Source excerpt
··········
This is along Ryecroft Road February 2009, about 80 metres from houses
While the volunteer Bush Fire Brigade has done some useful prescribed burning recently along the Railway Heritage Trail, these areas in the DRRP are too large for them to handle. DEC is the only agency with the necessary resources, but has done nothing about the problem.
Hills residents should not tolerate this situation. DEC’s inaction is putting your homes and lives at risk.
* Pester the DEC office at Mundaring about the issue.
* Contact your local member of Parliament and ask him to pressure DEC to commence a program of annual prescribed burning in the DRRP that will significantly reduce the risks to householders.
* Don’t accept the status quo!
2. Why Is DEC Fire Management Inadequate?
1. Prescribed burning cycles are too long
The current fire management regime being applied to jarrah forests, in particular, results in burning cycles of 10-12 years that are too long to achieve reasonable protection against large wildfires. Previous experience has shown that areas carrying fuels older than 5 -6 years (or 8 tonnes/ha of ground litter) will carry an uncontrollable crown fire. No area of the northern jarrah forest should be carrying ground fuels greater than 8 tonnes/ha, apart from minor areas along creek lines and in refugia created by swamps and rock outcrops.
··········
Recorded data
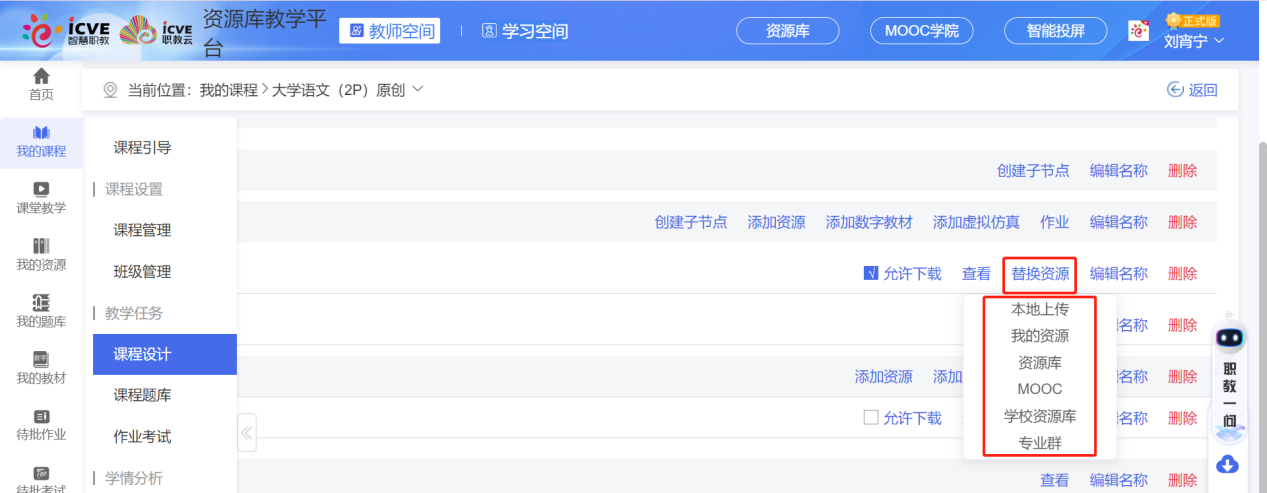Screen dimensions: 1267x493
Task: Open 我的课程 book icon in sidebar
Action: tap(41, 133)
··········
Objective
Revise the fire management excerpt from "This is along" to "about the problem.", writing "valuable" in place of "useful". The material stands apart from the fire management excerpt.

Result of the task
This is along Ryecroft Road February 2009, about 80 metres from houses
While the volunteer Bush Fire Brigade has done some valuable prescribed burning recently along the Railway Heritage Trail, these areas in the DRRP are too large for them to handle. DEC is the only agency with the necessary resources, but has done nothing about the problem.